TO-DO LIST —
1 > Using the evaluation text, decide whether each statement agrees with it: (a) models are evaluated on the test split; (b) for TreePoints, the "y" key holds a tensor of shape [N, 4]; (c) confidence scores are optional in predictions. Answer yes or no for each, and quote the deciding words.
2 > Reproduce word for word the part of the evaluation text that opens with the words containing "all_y_pred = []" and closes with "all_y_pred.append(pred)".

EXCERPT TO READ —
-*-*-

Evaluation

Once you have a model, evaluate it on the test split. The evaluation API expects per-image predictions in the same format as the ground truth targets: a dict with keys y (geometry tensor), labels, and scores.

Expected Prediction Format

Each prediction is a dict with the following keys:

Task

Key

Shape / Dtype

Description

TreeBoxes

"y"

Tensor[N, 4] float32

Bounding boxes [xmin, ymin, xmax, ymax]

TreePoints

"y"

Tensor[N, 2] float32

Point coordinates [x, y]

TreePolygons

"y"

Tensor[N, H, W] uint8

Binary instance masks

All

"labels"

Tensor[N] int64

Class labels (typically all 0 for “tree”)

All

"scores"

Tensor[N] float32

Confidence scores (required for predictions)

from milliontrees.common.data_loaders import get_eval_loader
import torch

# Use the test split for evaluation
test_dataset = dataset.get_subset("test")
test_loader = get_eval_loader("standard", test_dataset, batch_size=16)

all_y_pred = []  # list[dict]
all_y_true = []  # list[dict]

for metadata, images, targets in test_loader:
    # Run your model to produce predictions for this batch
    batch_preds = MyModel(images)

    # Accumulate per-image predictions and targets
    for pred, target in zip(batch_preds, targets):
        all_y_pred.append(pred)
        all_y_true.append(target)

# Evaluate. Pass the metadata array from the same subset used for evaluation
results, results_str = dataset.eval(all_y_pred, all_y_true, metadata=test_dataset.metadata_array)
print(results_str)

The evaluation returns a dictionary of metrics and a formatted string with per-source breakdowns and averages.

-*-*-

MATERIAL PROVIDED —
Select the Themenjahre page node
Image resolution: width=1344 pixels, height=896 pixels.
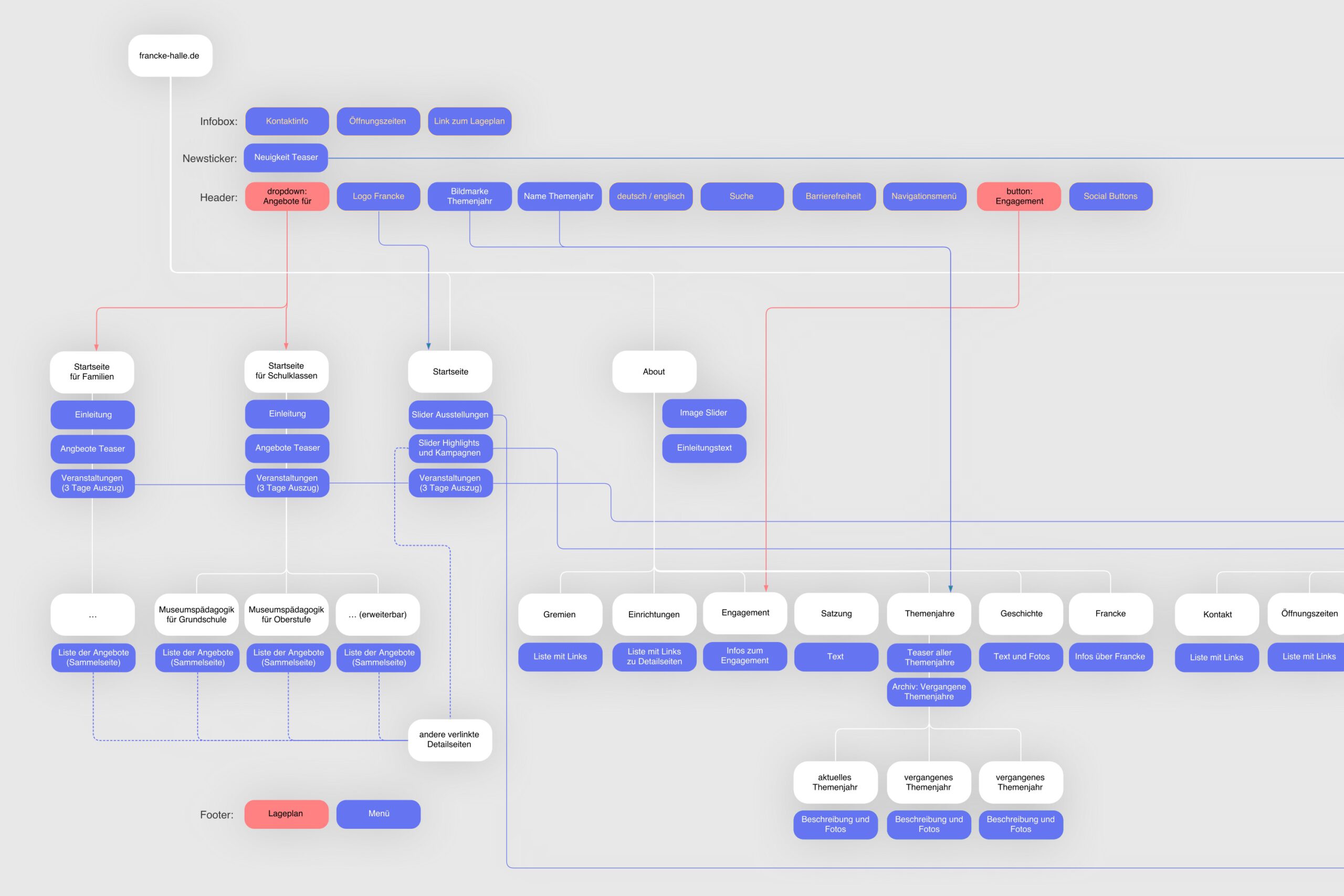tap(929, 613)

-*-*-

WORKED ANSWERS —
1 >
(a) Yes: "Once you have a model, evaluate it on the test split."
(b) No: "Tensor[N, 2] float32"
(c) No: "Confidence scores (required for predictions)"

2 >
all_y_pred = []  # list[dict]
all_y_true = []  # list[dict]

for metadata, images, targets in test_loader:
    # Run your model to produce predictions for this batch
    batch_preds = MyModel(images)

    # Accumulate per-image predictions and targets
    for pred, target in zip(batch_preds, targets):
        all_y_pred.append(pred)